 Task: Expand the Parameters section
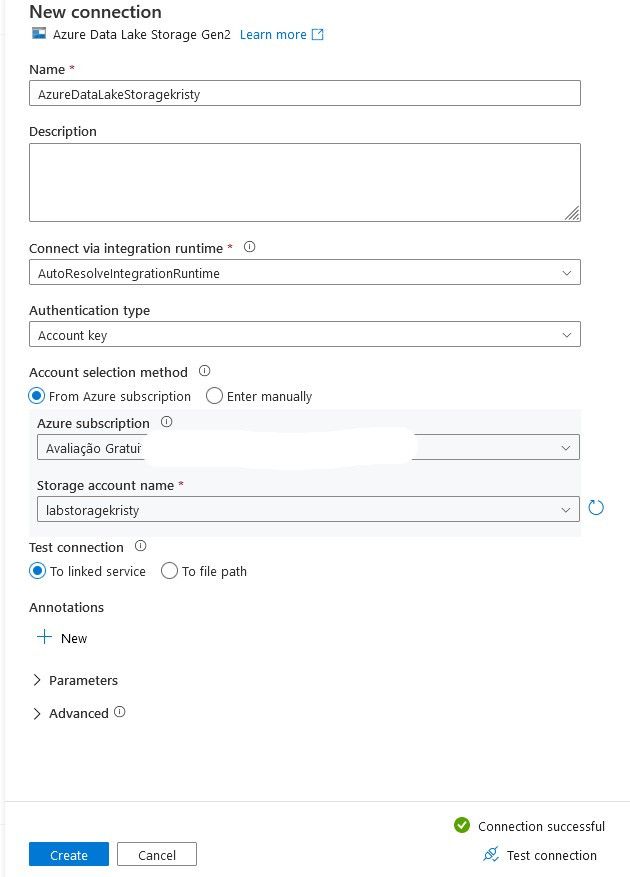click(x=37, y=680)
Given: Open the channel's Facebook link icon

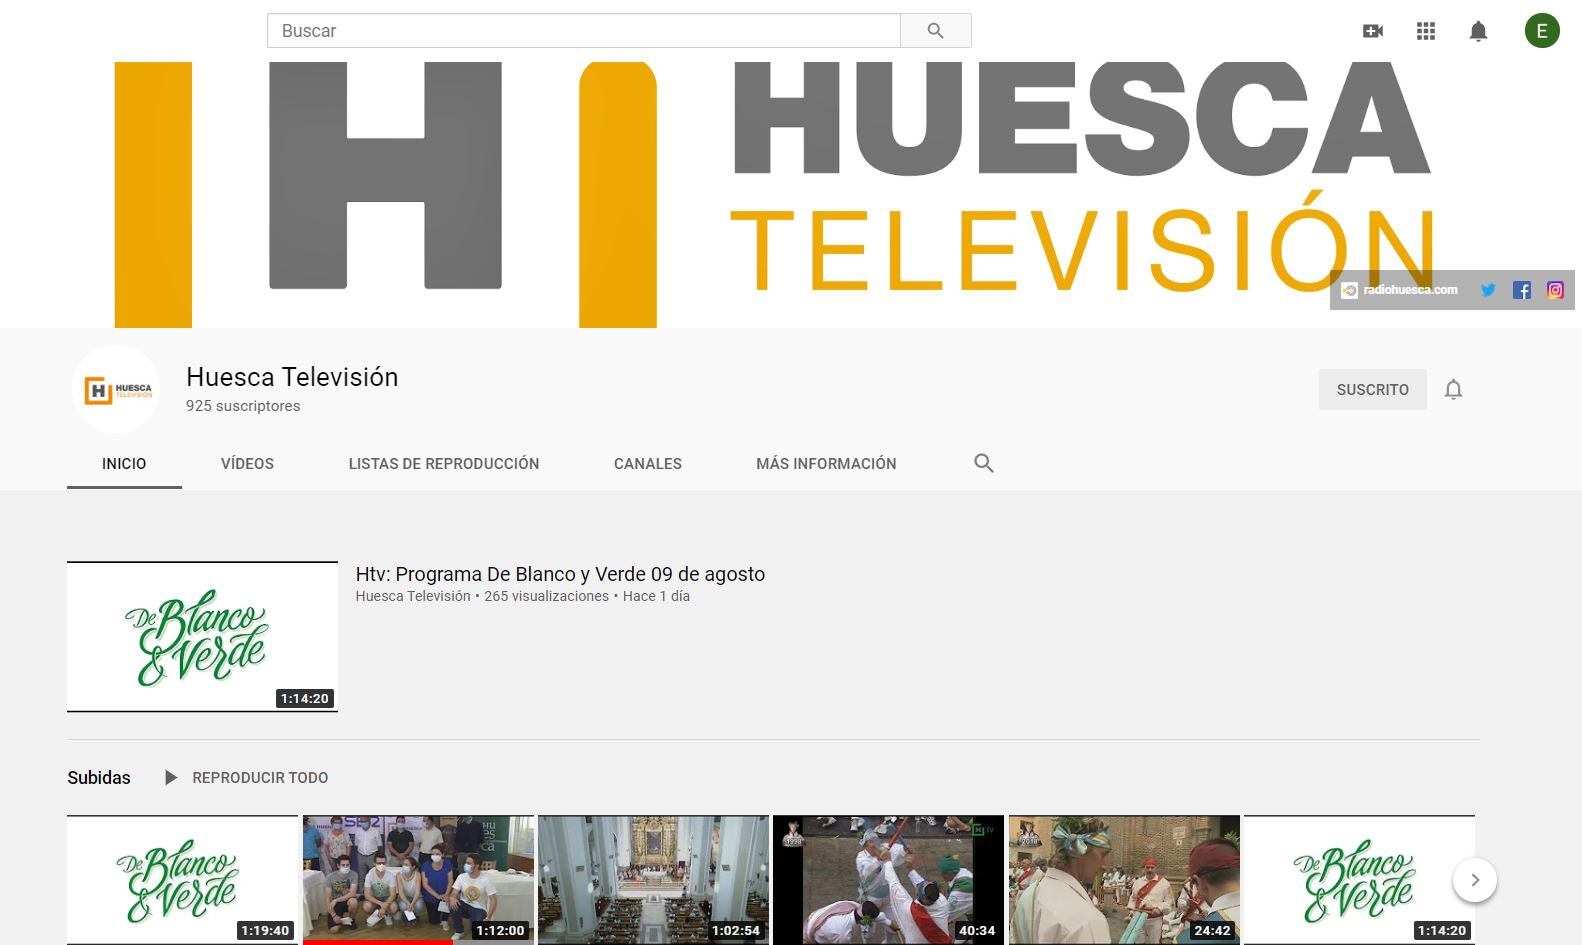Looking at the screenshot, I should click(1521, 290).
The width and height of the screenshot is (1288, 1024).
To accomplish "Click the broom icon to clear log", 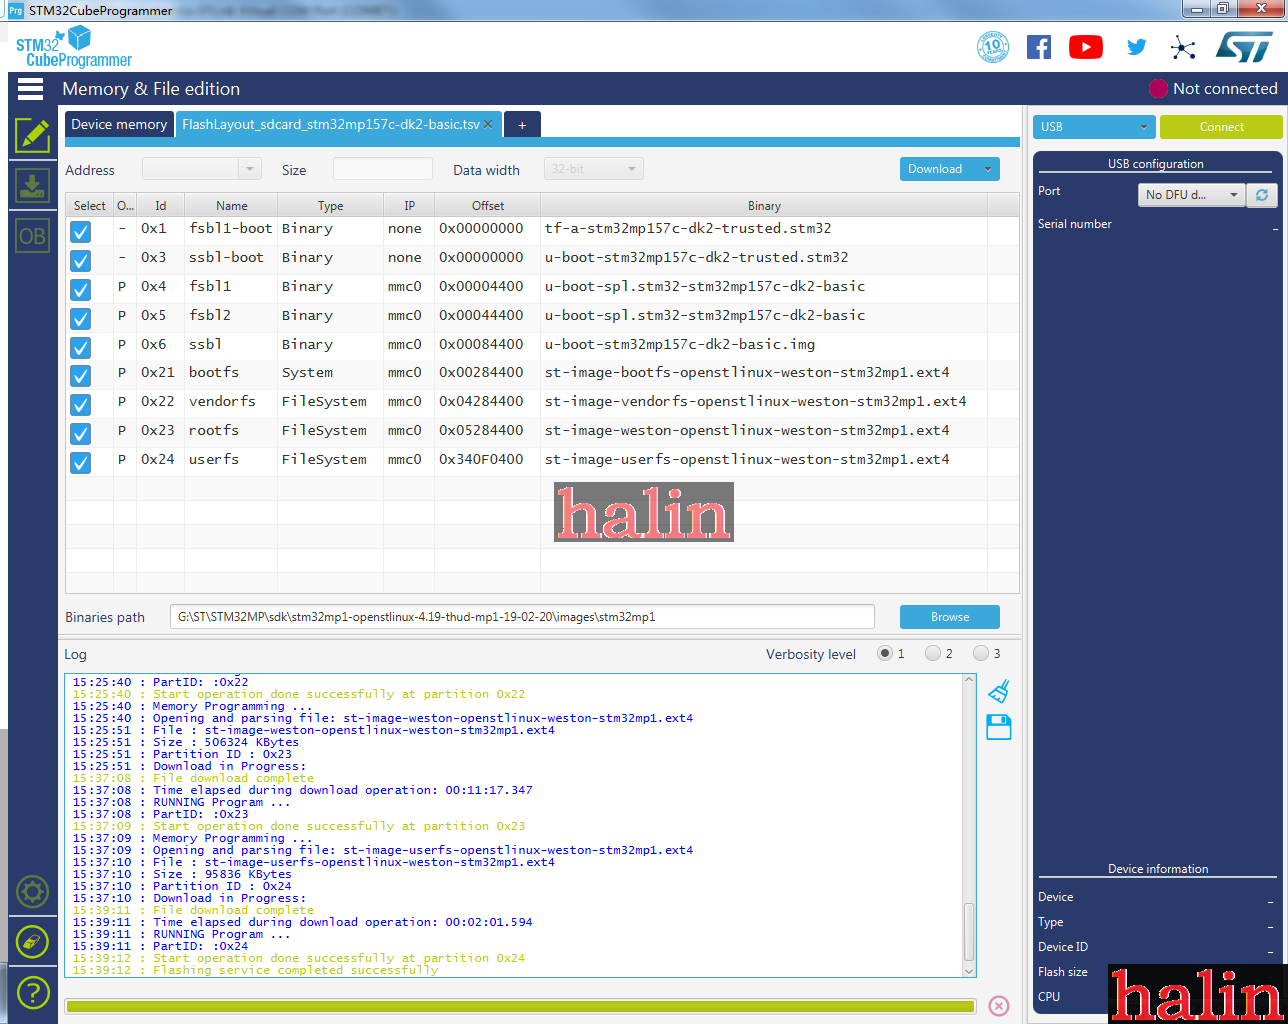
§
*AIM OF THE TASK:* Please copy the data above word for word, line by line, and leave out the pictures.

*FULL ANSWER:*
 Task: Expand the Parameters section
click(x=37, y=680)
Given: Open the channel's Facebook link icon

Looking at the screenshot, I should click(1521, 290).
The width and height of the screenshot is (1288, 1024).
To accomplish "Click the broom icon to clear log", 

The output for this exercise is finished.